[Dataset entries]
-.-.-

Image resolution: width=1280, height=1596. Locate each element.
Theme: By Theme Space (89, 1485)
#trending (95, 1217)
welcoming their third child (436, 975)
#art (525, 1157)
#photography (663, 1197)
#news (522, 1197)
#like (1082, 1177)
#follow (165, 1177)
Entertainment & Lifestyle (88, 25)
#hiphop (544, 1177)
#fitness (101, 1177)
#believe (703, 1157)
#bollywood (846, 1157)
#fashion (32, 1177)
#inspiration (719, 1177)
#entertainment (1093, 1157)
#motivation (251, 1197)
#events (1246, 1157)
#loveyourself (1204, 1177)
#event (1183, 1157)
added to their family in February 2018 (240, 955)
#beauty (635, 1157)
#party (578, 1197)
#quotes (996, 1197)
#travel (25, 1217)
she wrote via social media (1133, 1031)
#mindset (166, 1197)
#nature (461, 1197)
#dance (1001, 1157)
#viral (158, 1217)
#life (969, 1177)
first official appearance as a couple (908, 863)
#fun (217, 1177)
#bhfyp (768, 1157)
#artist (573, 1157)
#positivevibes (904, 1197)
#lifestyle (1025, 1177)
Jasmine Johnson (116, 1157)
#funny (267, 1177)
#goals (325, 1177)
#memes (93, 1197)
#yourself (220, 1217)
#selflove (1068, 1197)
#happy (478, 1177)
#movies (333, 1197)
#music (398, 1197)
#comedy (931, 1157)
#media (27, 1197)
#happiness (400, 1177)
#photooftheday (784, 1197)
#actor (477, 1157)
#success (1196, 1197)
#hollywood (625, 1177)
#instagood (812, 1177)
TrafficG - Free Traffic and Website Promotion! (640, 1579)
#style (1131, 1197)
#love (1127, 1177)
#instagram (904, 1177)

-.-.-

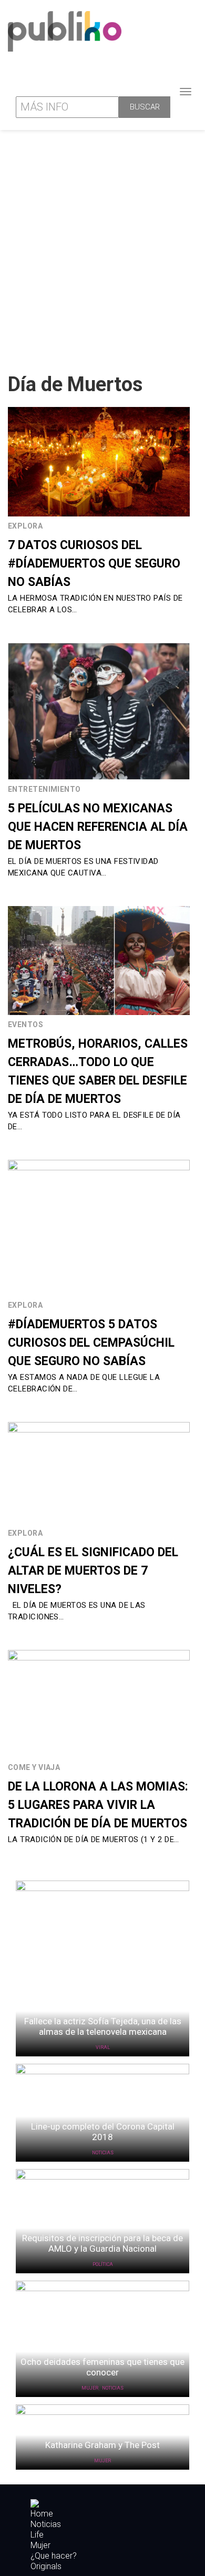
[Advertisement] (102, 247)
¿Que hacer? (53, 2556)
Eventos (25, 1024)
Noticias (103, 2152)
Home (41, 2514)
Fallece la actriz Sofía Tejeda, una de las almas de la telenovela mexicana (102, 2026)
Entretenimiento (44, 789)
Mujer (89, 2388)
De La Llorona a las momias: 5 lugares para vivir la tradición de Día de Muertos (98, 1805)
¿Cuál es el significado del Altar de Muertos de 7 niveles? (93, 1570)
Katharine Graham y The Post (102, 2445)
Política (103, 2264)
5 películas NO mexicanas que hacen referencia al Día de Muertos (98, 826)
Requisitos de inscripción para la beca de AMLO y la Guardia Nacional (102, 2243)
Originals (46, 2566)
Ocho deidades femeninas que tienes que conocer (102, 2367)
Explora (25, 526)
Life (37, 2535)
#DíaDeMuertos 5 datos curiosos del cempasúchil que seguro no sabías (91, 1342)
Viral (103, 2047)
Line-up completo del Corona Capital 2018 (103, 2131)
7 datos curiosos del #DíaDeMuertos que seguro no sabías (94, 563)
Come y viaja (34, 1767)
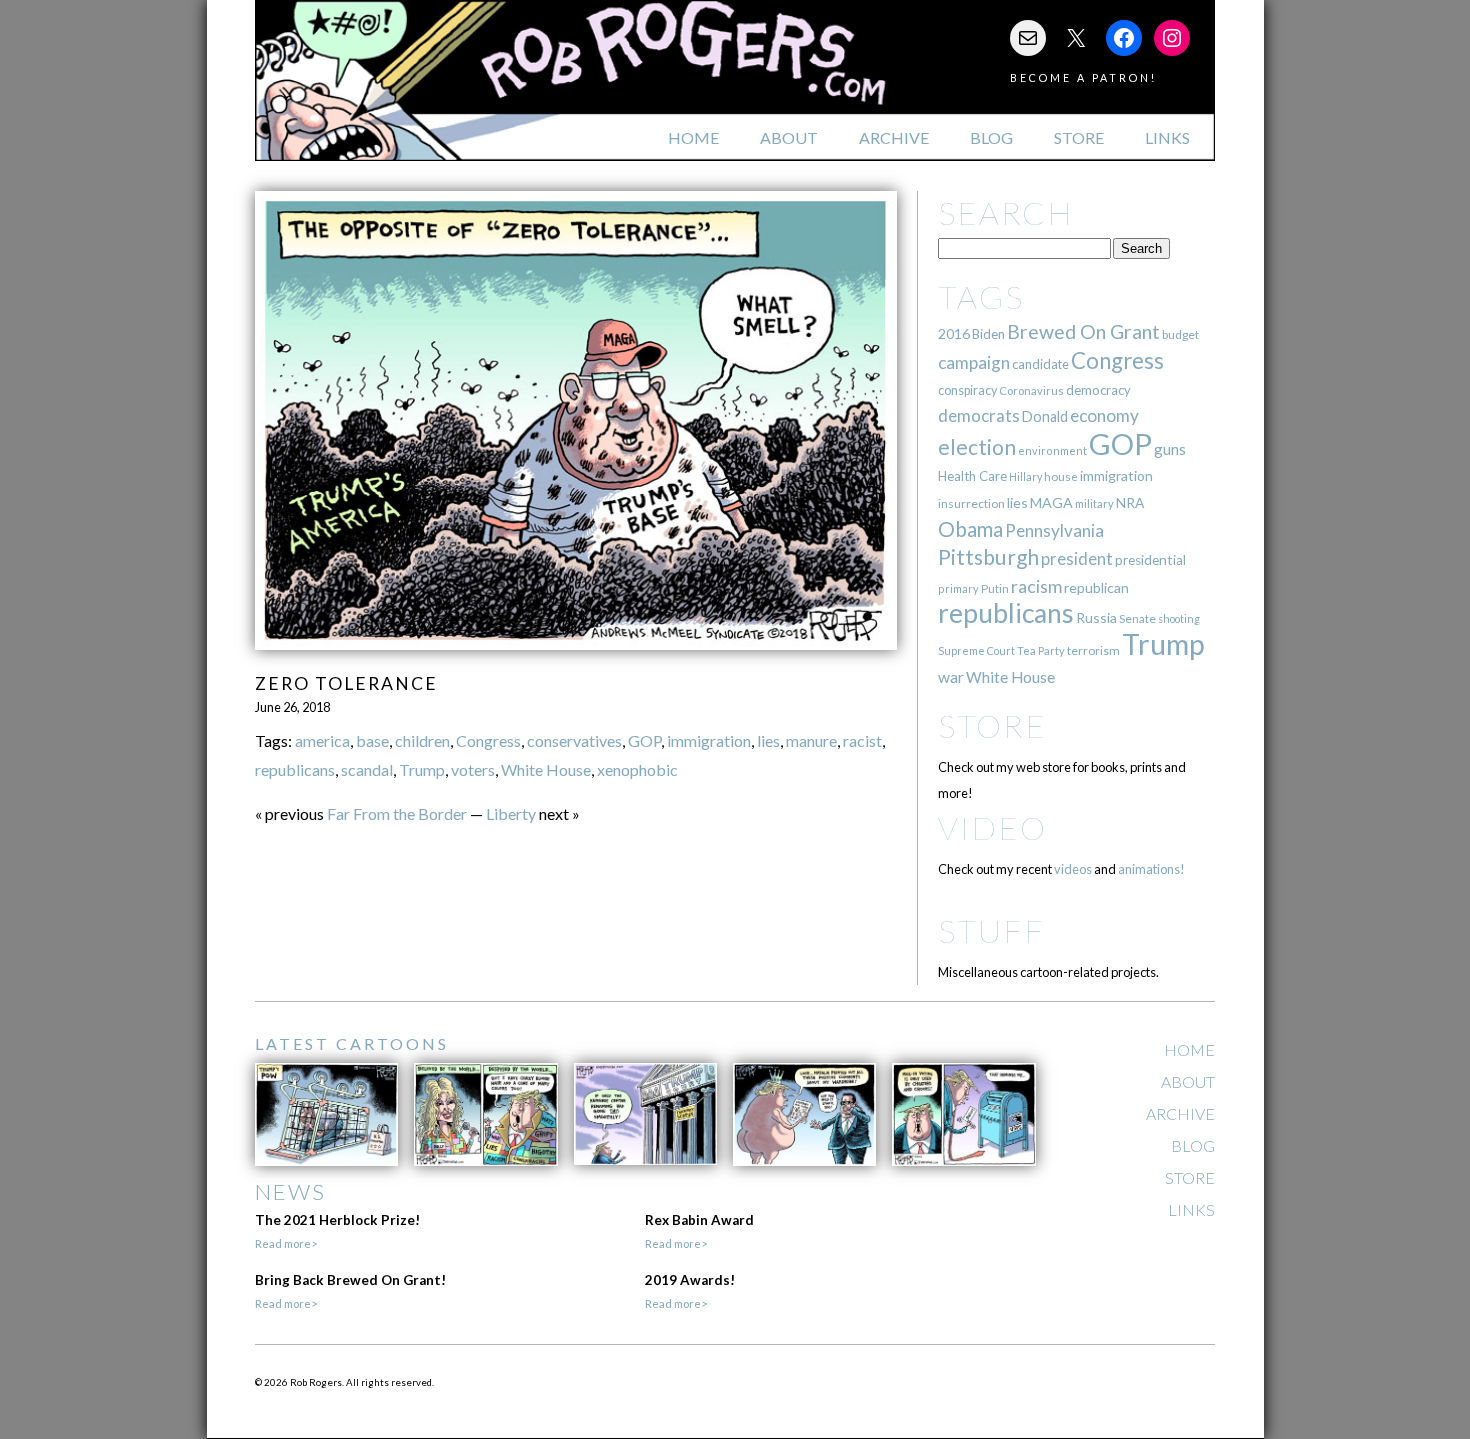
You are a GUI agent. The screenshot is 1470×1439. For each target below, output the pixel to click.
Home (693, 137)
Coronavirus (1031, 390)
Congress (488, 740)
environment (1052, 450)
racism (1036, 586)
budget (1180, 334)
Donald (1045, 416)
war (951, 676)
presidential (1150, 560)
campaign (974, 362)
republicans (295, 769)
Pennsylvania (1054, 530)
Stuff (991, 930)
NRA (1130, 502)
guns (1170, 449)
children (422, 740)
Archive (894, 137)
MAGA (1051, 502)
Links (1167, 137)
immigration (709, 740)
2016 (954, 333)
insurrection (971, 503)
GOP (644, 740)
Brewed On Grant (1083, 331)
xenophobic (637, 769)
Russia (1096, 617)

-.-.-

» Instructions to follow: Take the entries above and return only the lines from the one with "Entertainment & Lifestyle (88, 25)" to the one with "#life (969, 1177)", both included, unchanged.

» Answer space:
Entertainment & Lifestyle (88, 25)
#hiphop (544, 1177)
#fitness (101, 1177)
#believe (703, 1157)
#bollywood (846, 1157)
#fashion (32, 1177)
#inspiration (719, 1177)
#entertainment (1093, 1157)
#motivation (251, 1197)
#events (1246, 1157)
#loveyourself (1204, 1177)
#event (1183, 1157)
added to their family in February 2018 (240, 955)
#beauty (635, 1157)
#party (578, 1197)
#quotes (996, 1197)
#travel (25, 1217)
she wrote via social media (1133, 1031)
#mindset (166, 1197)
#nature (461, 1197)
#dance (1001, 1157)
#viral (158, 1217)
#life (969, 1177)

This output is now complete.